*** Excerpted passage
From 23. March 2026 till 26. March 2026 KubeCon and CloudNativeCon Europe 2026 happened in Amsterdam, Netherlands. In this article, I share my learnings from this year's conference. It was my first time at KubeCon. Therefore, I can’t compare it to previous years.

It’s a huge event, tons of companies, thousands of people and hundreds of talks. As with every conference, you run into the trouble that interesting talks run in parallel. You have to decide which one to attend. Luckily, the talks got recorded. You can look them up afterwards.

The great thing is that maintainers, companies, engineers, and more are in one place. It's great to meet people from the community you’ve met or worked with before. The benefit of this conference is that it brings everyone together in one place. Getting to know maintainers of the tools you use and run.

AI evolves so rapidly that by the time speakers submit their proposals and the conference takes place, the technology has already advanced. This created a challenge to deliver up-to-date talks.

Takeaway: Getting agents to production

The general theme regarding AI was: In 2025, many AI projects, initiatives, and experiments were kicked off. Now, 2026 is becoming the year of ROI. Investors are expecting tangible results. This means prototypes must move into production. They suddenly face much stricter requirements for security, compliance, and observability.

Use k8s to run AI agents

I used to assume that companies would run AI agents in tightly sandboxed environments like micro-VMs. LLMs are powerful, unpredictable, and easy to trick. That felt like a clear security risk. What I’ve learned instead is that many teams simply run these agents as containers in their existing Kubernetes clusters. Most of these agents serve internal use cases. This lets teams reuse the infrastructure and tooling they already know. But it also moves the security challenges into the k8s environment itself.

Agent identities in k8s with SPIFFE/SPIRE

Running agents on personal machines, it seems natural that they impersonate the user. But when an agent runs within the cluster, how do we identify the agent? It often serves multiple users and exhibits human-like interaction capabilities.
******
*** Given data
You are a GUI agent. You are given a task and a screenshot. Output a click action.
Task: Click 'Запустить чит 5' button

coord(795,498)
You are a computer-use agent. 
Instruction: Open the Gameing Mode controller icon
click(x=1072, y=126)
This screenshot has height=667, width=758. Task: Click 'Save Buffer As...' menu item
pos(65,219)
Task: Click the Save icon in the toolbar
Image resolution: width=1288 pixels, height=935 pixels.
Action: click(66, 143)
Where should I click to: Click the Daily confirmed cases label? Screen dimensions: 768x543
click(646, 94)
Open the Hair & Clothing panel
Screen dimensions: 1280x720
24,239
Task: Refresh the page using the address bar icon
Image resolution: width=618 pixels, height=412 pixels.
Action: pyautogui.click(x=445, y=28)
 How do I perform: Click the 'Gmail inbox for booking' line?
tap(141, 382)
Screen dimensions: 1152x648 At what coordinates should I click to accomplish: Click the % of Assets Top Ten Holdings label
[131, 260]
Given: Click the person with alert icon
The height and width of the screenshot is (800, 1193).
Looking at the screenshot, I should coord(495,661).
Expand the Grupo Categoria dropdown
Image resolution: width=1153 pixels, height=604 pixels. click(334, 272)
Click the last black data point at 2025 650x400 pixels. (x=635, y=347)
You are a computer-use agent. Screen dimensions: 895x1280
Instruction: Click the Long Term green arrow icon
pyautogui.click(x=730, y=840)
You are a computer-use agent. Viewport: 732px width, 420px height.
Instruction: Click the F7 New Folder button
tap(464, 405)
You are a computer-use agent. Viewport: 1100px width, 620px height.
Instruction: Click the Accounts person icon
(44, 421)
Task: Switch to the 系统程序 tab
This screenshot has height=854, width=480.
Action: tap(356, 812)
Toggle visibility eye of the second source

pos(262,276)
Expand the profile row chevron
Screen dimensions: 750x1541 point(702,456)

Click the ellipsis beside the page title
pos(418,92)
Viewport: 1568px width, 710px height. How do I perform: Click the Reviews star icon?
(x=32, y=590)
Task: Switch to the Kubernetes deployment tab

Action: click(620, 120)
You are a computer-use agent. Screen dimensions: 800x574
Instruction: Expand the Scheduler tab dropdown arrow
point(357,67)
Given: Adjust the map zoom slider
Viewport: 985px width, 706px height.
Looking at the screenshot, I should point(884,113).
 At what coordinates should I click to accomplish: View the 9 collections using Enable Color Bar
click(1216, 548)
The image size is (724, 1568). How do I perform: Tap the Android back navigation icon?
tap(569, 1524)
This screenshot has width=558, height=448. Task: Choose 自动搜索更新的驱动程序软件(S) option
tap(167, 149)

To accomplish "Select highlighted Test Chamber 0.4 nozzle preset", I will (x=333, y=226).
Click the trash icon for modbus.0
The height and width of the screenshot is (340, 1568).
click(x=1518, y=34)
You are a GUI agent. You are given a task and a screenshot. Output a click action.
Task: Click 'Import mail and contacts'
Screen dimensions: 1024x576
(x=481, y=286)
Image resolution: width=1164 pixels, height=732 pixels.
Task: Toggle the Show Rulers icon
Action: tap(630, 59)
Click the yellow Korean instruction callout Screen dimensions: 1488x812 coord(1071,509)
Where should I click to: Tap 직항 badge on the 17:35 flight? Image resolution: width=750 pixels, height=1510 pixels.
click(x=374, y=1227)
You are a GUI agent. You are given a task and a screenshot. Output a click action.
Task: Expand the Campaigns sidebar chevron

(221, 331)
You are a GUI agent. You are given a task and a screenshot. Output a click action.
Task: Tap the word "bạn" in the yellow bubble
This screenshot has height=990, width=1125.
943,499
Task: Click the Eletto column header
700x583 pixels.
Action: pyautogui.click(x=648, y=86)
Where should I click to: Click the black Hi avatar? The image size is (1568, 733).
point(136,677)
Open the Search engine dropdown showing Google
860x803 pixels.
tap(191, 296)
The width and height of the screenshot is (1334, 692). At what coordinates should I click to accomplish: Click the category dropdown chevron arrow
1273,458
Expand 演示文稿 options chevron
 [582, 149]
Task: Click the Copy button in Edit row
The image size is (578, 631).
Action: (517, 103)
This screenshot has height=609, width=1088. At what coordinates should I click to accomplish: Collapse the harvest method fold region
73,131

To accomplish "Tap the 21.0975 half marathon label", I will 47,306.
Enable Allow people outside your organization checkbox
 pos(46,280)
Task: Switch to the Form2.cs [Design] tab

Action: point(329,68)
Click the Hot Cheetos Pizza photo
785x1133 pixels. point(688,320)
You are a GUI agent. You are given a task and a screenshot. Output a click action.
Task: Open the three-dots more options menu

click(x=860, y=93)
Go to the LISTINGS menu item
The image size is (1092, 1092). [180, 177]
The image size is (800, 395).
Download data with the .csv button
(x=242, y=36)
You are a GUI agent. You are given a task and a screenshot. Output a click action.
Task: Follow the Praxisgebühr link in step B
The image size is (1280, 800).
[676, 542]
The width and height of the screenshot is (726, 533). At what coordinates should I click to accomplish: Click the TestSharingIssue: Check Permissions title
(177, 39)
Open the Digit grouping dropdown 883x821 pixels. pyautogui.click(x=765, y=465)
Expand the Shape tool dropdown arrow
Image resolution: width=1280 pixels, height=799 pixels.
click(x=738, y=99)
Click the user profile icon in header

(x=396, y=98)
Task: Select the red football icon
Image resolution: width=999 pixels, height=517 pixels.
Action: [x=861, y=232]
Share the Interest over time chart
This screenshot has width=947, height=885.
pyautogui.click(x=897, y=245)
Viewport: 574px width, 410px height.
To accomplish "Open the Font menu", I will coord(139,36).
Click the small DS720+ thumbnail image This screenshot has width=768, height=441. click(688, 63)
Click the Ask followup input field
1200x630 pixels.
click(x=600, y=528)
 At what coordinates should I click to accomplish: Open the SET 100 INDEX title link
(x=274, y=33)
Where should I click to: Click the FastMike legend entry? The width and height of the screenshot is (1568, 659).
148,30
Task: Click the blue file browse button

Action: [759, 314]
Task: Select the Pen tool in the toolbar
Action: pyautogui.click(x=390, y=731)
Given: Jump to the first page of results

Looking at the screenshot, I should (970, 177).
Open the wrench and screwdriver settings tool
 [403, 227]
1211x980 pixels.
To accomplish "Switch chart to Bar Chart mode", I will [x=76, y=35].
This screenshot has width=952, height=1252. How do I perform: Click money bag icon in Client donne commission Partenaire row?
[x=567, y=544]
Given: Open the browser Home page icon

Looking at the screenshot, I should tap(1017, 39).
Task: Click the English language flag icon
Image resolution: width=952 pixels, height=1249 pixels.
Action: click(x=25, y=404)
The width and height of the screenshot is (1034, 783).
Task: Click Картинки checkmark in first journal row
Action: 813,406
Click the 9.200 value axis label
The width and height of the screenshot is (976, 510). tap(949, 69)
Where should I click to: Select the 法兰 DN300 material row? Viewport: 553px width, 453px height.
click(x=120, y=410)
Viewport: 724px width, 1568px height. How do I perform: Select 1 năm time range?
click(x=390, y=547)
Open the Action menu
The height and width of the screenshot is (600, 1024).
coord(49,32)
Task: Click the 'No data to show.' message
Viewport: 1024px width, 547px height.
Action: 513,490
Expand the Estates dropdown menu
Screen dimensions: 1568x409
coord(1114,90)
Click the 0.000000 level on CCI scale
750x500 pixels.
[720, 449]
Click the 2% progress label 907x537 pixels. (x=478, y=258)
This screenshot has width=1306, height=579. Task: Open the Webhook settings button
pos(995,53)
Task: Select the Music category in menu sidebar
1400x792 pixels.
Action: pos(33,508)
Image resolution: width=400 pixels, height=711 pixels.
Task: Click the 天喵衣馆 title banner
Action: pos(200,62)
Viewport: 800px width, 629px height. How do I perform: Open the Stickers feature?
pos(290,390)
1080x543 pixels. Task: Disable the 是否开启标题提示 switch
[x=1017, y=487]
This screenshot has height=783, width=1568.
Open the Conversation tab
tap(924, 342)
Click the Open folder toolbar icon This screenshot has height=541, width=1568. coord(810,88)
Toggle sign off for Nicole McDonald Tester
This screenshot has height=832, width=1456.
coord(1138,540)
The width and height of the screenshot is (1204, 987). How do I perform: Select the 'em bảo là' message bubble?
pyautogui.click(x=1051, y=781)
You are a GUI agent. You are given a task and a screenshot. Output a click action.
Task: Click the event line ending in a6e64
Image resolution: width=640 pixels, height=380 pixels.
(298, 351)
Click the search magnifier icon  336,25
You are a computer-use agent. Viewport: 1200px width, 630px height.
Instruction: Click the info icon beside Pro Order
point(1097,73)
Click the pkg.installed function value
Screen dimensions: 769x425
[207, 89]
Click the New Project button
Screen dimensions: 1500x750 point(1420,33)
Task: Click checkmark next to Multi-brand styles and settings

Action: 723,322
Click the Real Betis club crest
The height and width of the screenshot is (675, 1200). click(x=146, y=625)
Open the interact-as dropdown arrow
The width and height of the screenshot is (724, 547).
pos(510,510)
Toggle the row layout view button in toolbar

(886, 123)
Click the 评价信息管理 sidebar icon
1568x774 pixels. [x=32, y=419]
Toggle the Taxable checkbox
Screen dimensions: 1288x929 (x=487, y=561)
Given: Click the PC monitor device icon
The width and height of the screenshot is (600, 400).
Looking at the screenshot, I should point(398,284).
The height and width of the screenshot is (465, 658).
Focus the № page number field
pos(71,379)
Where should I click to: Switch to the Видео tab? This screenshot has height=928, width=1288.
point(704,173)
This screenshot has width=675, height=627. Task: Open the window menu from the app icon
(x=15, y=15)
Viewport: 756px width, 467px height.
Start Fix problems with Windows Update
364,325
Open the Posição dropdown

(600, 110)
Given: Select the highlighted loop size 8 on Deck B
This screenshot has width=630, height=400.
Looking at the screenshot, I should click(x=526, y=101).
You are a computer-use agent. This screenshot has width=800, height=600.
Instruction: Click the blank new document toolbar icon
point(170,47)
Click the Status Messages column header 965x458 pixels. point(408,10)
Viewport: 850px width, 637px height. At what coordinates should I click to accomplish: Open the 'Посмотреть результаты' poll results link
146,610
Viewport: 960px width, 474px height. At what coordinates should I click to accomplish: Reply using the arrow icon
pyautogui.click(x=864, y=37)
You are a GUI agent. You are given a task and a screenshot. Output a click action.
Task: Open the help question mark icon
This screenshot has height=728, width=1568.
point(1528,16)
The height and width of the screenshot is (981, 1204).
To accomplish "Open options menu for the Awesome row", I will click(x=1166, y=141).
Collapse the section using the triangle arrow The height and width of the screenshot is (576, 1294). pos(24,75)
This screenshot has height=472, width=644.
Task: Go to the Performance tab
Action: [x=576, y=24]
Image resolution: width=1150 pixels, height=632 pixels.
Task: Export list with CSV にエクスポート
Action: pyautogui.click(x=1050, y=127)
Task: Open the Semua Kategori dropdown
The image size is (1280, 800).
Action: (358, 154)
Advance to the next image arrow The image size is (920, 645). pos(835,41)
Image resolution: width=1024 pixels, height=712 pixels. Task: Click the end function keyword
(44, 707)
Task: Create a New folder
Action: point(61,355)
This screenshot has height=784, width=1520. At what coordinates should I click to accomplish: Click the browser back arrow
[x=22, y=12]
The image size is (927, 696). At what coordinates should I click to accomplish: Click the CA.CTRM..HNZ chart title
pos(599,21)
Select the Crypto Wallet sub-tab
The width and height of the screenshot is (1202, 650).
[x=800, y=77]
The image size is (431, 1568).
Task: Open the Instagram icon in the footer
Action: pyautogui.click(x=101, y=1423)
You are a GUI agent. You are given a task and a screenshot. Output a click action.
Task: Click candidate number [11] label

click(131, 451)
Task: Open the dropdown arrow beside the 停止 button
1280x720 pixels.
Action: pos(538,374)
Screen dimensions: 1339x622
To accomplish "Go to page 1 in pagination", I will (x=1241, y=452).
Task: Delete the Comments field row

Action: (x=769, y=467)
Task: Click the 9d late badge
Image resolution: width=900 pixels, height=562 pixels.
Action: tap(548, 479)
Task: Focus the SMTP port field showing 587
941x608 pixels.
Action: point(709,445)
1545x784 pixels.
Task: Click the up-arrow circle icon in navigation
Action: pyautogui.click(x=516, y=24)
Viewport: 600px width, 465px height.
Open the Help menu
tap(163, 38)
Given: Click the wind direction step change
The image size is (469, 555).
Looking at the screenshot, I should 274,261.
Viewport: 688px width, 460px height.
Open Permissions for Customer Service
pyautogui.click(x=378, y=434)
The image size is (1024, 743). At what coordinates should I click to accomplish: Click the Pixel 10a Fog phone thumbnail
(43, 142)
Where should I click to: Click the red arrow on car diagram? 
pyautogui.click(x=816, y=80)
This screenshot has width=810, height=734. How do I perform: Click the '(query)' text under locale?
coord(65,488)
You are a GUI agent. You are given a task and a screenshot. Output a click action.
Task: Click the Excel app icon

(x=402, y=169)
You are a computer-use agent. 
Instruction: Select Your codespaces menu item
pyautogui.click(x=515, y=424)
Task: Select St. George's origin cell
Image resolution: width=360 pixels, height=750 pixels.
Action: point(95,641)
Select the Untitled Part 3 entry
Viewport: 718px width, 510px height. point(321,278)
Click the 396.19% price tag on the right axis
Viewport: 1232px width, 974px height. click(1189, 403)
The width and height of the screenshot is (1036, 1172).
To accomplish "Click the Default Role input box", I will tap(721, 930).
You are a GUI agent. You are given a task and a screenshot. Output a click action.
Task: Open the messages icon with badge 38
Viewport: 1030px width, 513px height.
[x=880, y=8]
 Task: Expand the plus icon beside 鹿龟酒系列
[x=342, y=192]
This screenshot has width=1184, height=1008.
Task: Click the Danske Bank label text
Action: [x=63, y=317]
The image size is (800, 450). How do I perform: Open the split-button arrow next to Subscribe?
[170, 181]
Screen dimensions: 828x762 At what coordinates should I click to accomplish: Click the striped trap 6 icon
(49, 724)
******
- List of tasks:
a - Retype the KubeCon article from "Use k8s to run" to "k8s environment itself.".
b - According to the KubeCon article, how do many teams run their AI agents instead of using tightly sandboxed setups like micro-VMs?

- Results for each task:
a -
Use k8s to run AI agents

I used to assume that companies would run AI agents in tightly sandboxed environments like micro-VMs. LLMs are powerful, unpredictable, and easy to trick. That felt like a clear security risk. What I’ve learned instead is that many teams simply run these agents as containers in their existing Kubernetes clusters. Most of these agents serve internal use cases. This lets teams reuse the infrastructure and tooling they already know. But it also moves the security challenges into the k8s environment itself.

b - They run the agents as containers in their existing Kubernetes clusters.